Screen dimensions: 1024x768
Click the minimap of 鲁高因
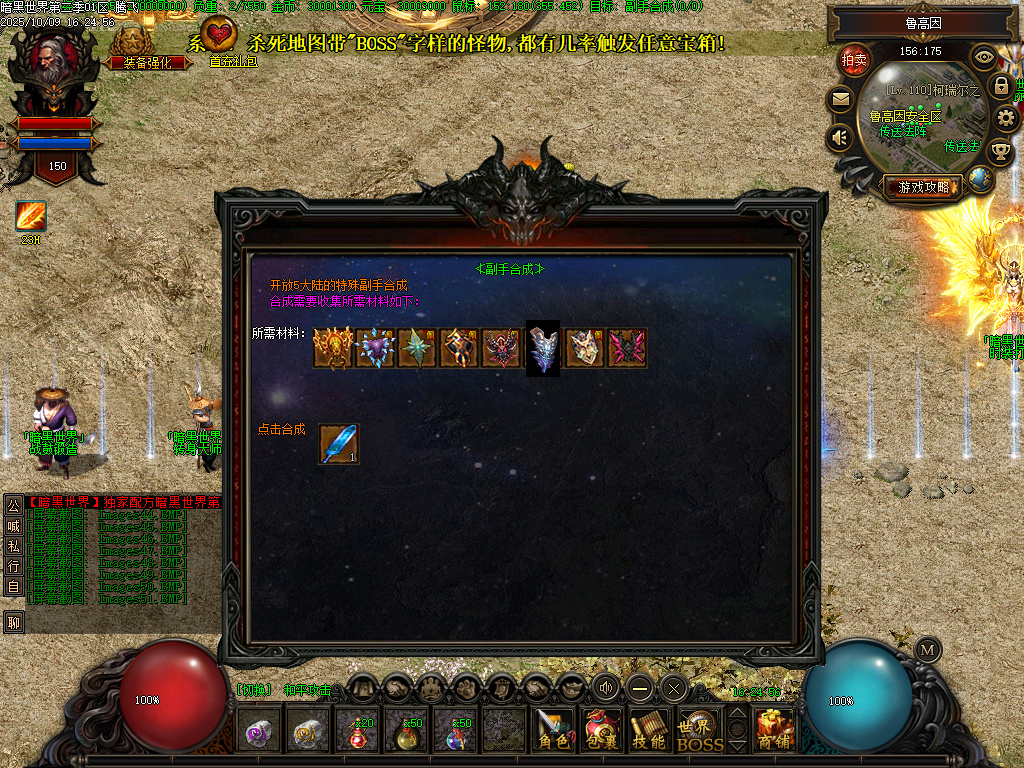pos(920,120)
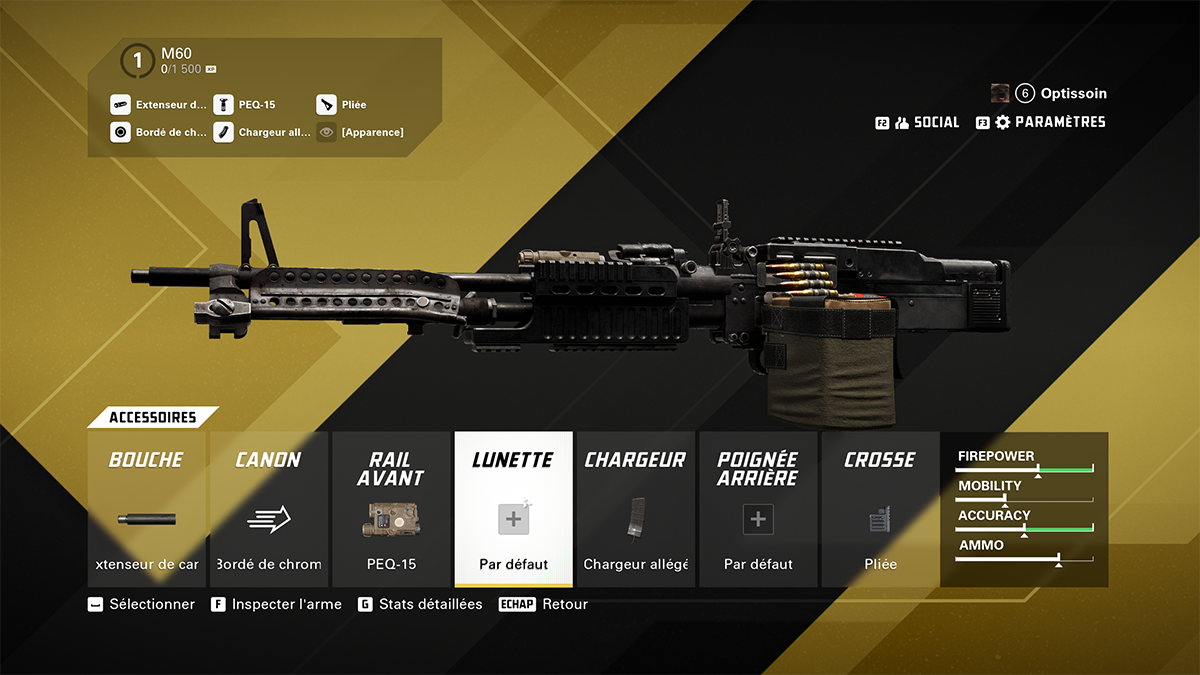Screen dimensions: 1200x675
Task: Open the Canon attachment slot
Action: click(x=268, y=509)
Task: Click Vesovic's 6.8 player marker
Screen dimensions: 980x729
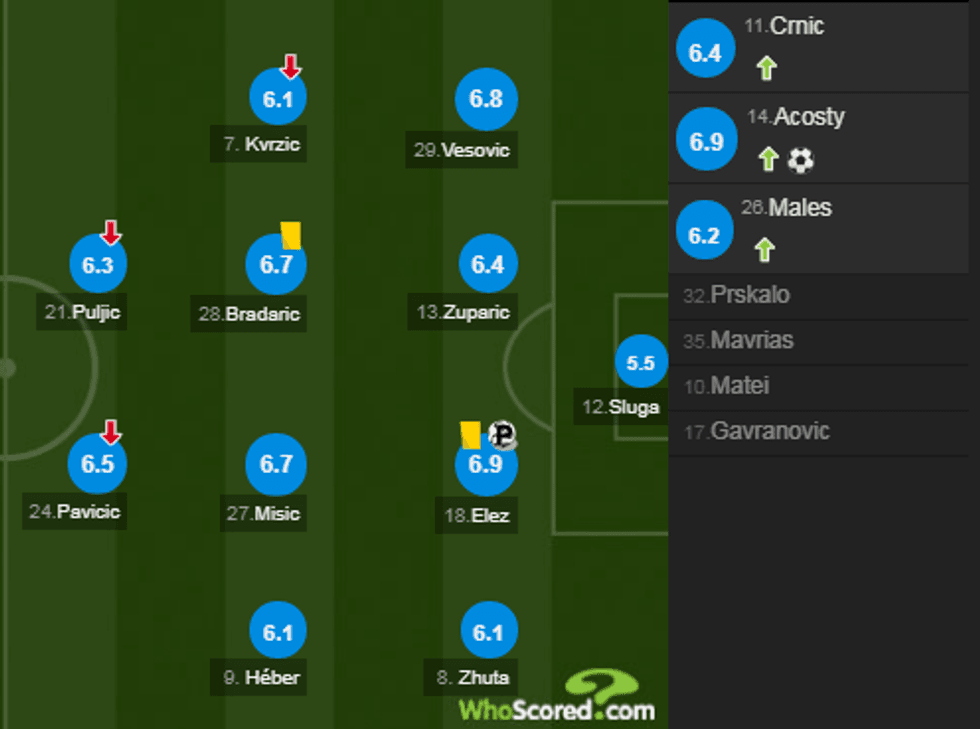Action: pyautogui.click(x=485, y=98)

## Stated task
Transcribe all of the rows above word for word, leaving out the pictures.

## Solution to this exercise
Screen dimensions: 1024x768
Click the minimap of 鲁高因
pos(920,120)
Screen dimensions: 1200x675
Task: Open the Canon attachment slot
Action: click(x=268, y=509)
Task: Click Vesovic's 6.8 player marker
Screen dimensions: 980x729
Action: pyautogui.click(x=485, y=98)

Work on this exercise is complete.